(Collected data entries)
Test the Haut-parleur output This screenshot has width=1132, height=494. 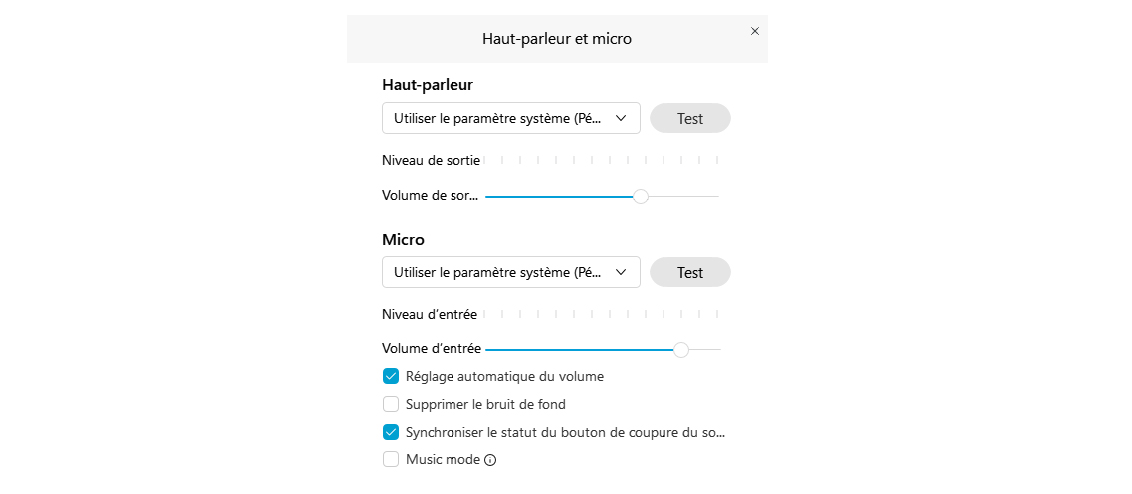690,118
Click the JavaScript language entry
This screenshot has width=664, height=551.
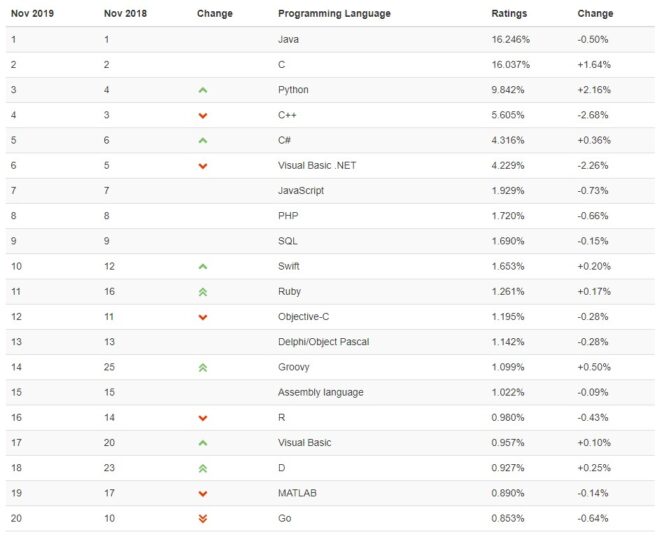tap(301, 191)
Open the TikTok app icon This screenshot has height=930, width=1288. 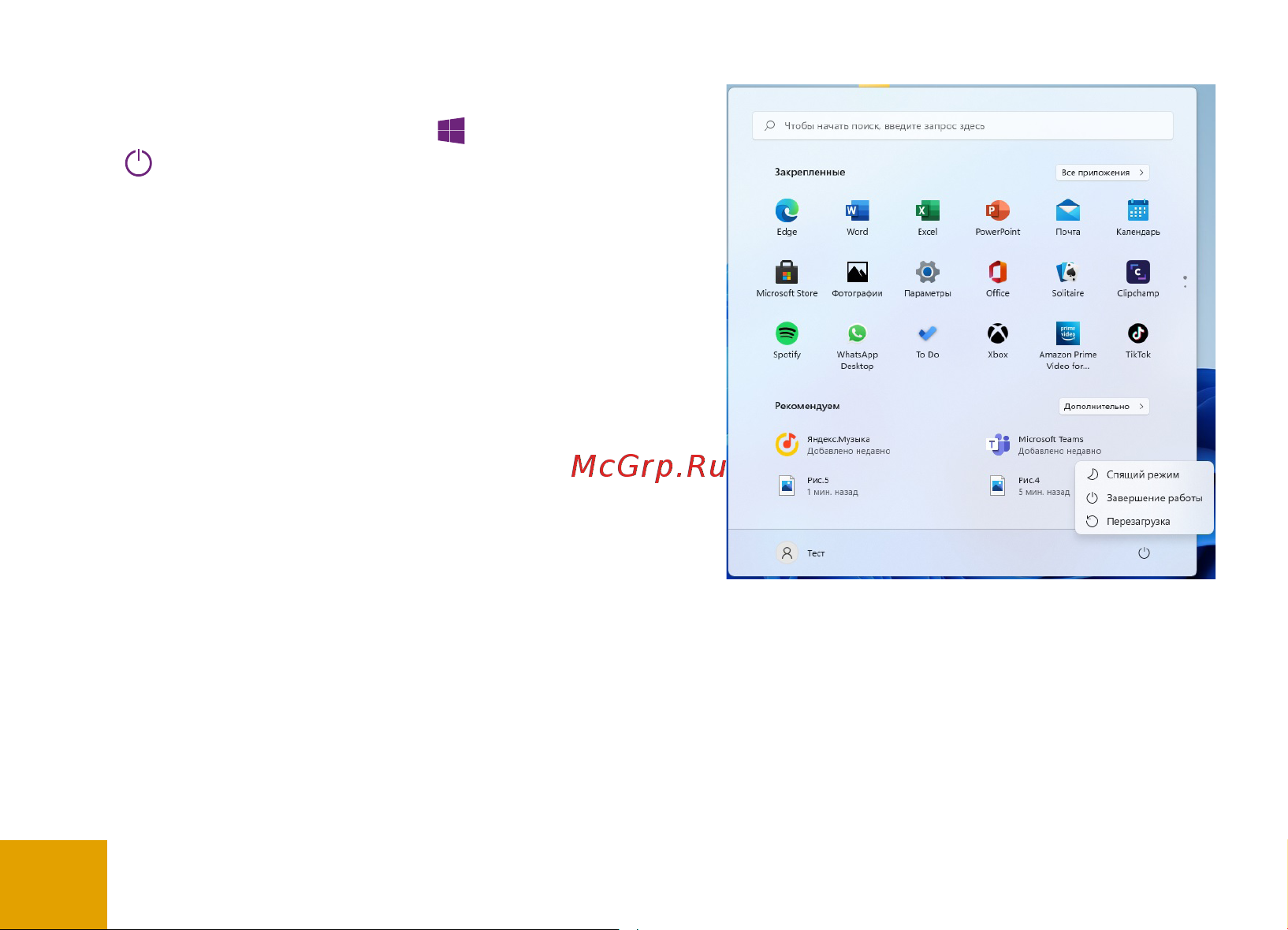click(x=1137, y=333)
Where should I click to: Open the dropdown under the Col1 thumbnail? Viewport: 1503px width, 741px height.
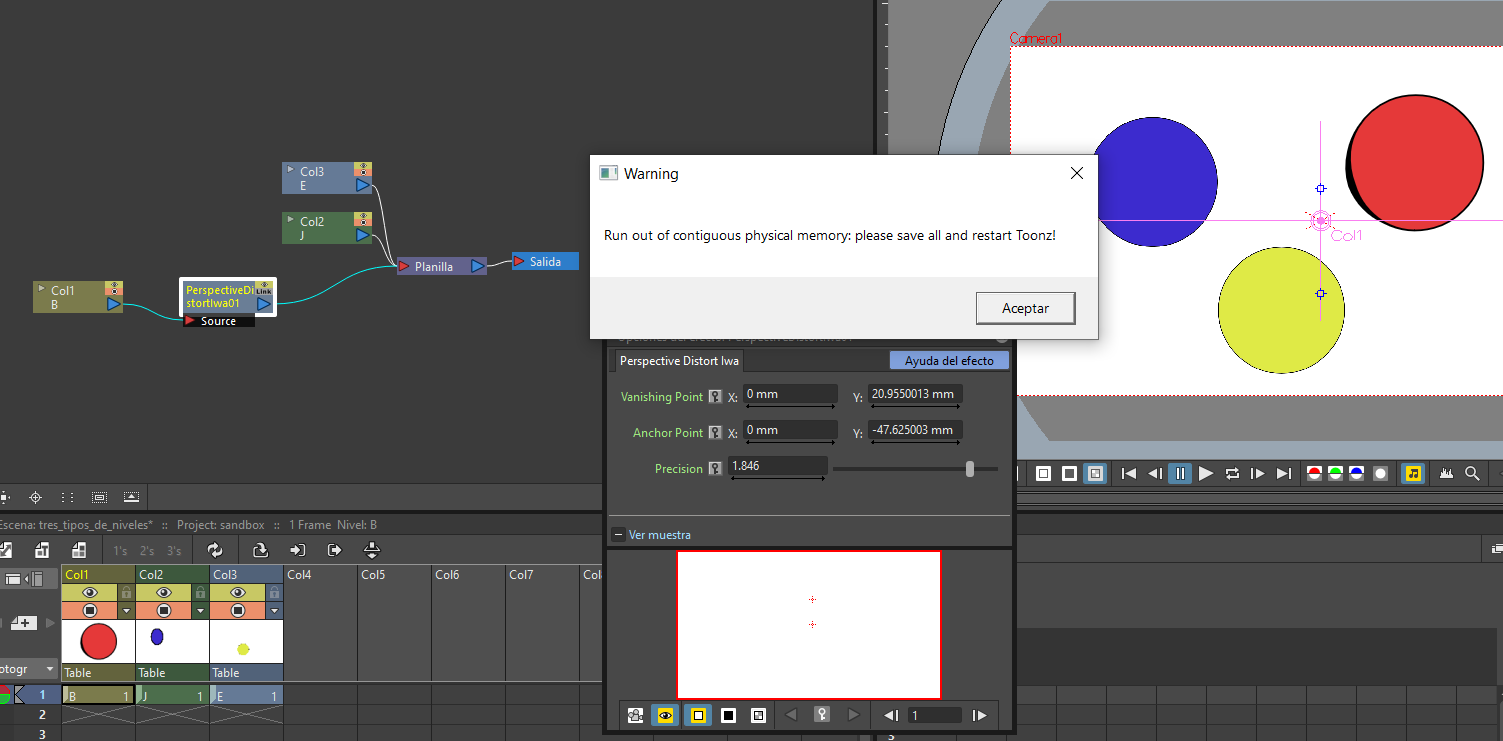[124, 609]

EXERCISE PROMPT:
Give again, word for word, the lines above from the one with "Where should I" through the final line of the data, both ends included. Do not copy any picture.

FINISHED TASK:
Where should I click to: Open the dropdown under the Col1 thumbnail? Viewport: 1503px width, 741px height.
[124, 609]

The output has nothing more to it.